[Extracted information]
------------------------
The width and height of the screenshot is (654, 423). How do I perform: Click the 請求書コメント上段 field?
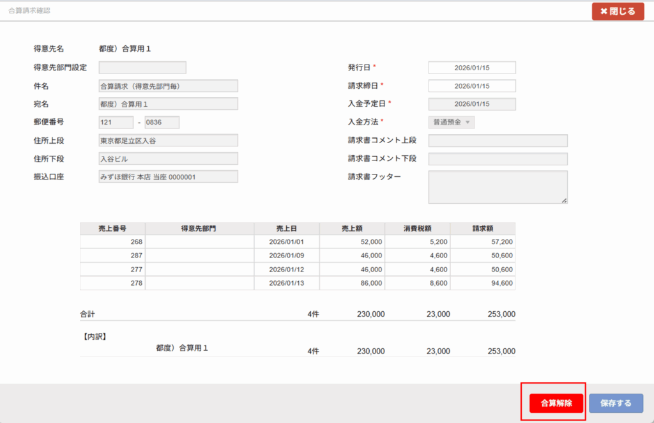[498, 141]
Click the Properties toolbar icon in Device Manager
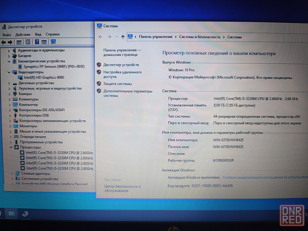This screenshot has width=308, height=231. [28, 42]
------------------------
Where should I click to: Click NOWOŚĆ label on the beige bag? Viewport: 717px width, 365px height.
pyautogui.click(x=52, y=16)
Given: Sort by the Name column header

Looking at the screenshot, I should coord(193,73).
------------------------
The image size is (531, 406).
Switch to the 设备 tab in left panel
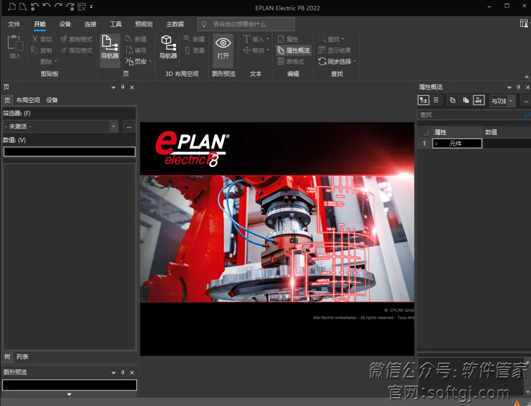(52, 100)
------------------------
[Problem description] Write out the material from the line containing "Click the Properties" through the line containing "This screenshot has", inclusive, word for word. Leave the picture out of your answer.

[Response below]
Click the Properties toolbar icon in Device Manager
This screenshot has width=308, height=231. [28, 42]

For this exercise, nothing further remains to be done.